**ENTRIES SHOWN:**
- - -

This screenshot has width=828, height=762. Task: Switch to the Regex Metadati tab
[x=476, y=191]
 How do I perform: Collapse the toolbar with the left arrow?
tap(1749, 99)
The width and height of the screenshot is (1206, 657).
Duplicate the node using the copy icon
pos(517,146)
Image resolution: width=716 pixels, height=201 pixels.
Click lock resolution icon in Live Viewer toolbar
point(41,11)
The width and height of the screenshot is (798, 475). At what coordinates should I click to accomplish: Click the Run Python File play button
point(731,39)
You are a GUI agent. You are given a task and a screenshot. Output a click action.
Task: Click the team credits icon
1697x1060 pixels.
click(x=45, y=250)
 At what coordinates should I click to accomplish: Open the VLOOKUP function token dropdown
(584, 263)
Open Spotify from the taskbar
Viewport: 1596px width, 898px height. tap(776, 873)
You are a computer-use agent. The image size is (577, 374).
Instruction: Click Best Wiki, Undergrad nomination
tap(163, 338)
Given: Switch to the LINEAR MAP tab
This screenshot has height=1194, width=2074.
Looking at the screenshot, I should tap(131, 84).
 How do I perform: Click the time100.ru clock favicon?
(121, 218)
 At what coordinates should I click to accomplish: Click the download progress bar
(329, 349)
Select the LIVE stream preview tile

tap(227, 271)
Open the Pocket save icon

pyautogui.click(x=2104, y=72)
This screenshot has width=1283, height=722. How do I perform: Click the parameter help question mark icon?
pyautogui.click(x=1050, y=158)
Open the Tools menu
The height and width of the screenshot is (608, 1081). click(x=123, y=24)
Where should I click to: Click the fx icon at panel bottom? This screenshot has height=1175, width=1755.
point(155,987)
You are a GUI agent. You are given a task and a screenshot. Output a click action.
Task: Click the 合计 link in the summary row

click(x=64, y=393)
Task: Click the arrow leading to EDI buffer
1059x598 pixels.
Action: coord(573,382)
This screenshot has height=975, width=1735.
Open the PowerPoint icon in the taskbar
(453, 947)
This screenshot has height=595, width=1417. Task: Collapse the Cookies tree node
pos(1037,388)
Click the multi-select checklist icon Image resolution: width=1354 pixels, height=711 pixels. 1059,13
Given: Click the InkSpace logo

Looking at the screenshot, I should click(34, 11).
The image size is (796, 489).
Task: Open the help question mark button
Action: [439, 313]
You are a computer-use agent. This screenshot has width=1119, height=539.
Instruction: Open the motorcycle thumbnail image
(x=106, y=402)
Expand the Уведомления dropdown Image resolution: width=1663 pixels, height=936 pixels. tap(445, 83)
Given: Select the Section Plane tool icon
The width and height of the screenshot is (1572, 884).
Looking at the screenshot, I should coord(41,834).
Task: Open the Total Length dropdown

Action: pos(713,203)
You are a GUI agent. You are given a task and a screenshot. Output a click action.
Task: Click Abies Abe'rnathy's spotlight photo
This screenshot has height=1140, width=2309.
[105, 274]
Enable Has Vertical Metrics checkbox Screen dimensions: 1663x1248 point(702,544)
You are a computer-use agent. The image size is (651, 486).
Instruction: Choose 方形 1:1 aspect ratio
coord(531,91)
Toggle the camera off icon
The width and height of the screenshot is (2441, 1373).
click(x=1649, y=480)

- - -

**PROBLEM TO WORK ON:**
Transcribe the data in full, keeping every character.

**ANSWER FOR THE TASK:**
This screenshot has width=828, height=762. Task: Switch to the Regex Metadati tab
[x=476, y=191]
 How do I perform: Collapse the toolbar with the left arrow?
tap(1749, 99)
The width and height of the screenshot is (1206, 657).
Duplicate the node using the copy icon
pos(517,146)
Image resolution: width=716 pixels, height=201 pixels.
Click lock resolution icon in Live Viewer toolbar
point(41,11)
The width and height of the screenshot is (798, 475). At what coordinates should I click to accomplish: Click the Run Python File play button
point(731,39)
You are a GUI agent. You are given a task and a screenshot. Output a click action.
Task: Click the team credits icon
1697x1060 pixels.
click(x=45, y=250)
 At what coordinates should I click to accomplish: Open the VLOOKUP function token dropdown
(584, 263)
Open Spotify from the taskbar
Viewport: 1596px width, 898px height. tap(776, 873)
You are a computer-use agent. The image size is (577, 374).
Instruction: Click Best Wiki, Undergrad nomination
tap(163, 338)
Given: Switch to the LINEAR MAP tab
This screenshot has height=1194, width=2074.
Looking at the screenshot, I should tap(131, 84).
 How do I perform: Click the time100.ru clock favicon?
(121, 218)
 At what coordinates should I click to accomplish: Click the download progress bar
(329, 349)
Select the LIVE stream preview tile

tap(227, 271)
Open the Pocket save icon

pyautogui.click(x=2104, y=72)
This screenshot has width=1283, height=722. How do I perform: Click the parameter help question mark icon?
pyautogui.click(x=1050, y=158)
Open the Tools menu
The height and width of the screenshot is (608, 1081). click(x=123, y=24)
Where should I click to: Click the fx icon at panel bottom? This screenshot has height=1175, width=1755.
point(155,987)
You are a GUI agent. You are given a task and a screenshot. Output a click action.
Task: Click the 合计 link in the summary row

click(x=64, y=393)
Task: Click the arrow leading to EDI buffer
1059x598 pixels.
Action: coord(573,382)
This screenshot has height=975, width=1735.
Open the PowerPoint icon in the taskbar
(453, 947)
This screenshot has height=595, width=1417. Task: Collapse the Cookies tree node
pos(1037,388)
Click the multi-select checklist icon Image resolution: width=1354 pixels, height=711 pixels. 1059,13
Given: Click the InkSpace logo

Looking at the screenshot, I should click(34, 11).
The image size is (796, 489).
Task: Open the help question mark button
Action: [439, 313]
You are a computer-use agent. This screenshot has width=1119, height=539.
Instruction: Open the motorcycle thumbnail image
(x=106, y=402)
Expand the Уведомления dropdown Image resolution: width=1663 pixels, height=936 pixels. tap(445, 83)
Given: Select the Section Plane tool icon
The width and height of the screenshot is (1572, 884).
Looking at the screenshot, I should coord(41,834).
Task: Open the Total Length dropdown

Action: pos(713,203)
You are a GUI agent. You are given a task and a screenshot. Output a click action.
Task: Click Abies Abe'rnathy's spotlight photo
This screenshot has height=1140, width=2309.
[105, 274]
Enable Has Vertical Metrics checkbox Screen dimensions: 1663x1248 point(702,544)
You are a computer-use agent. The image size is (651, 486).
Instruction: Choose 方形 1:1 aspect ratio
coord(531,91)
Toggle the camera off icon
The width and height of the screenshot is (2441, 1373).
click(x=1649, y=480)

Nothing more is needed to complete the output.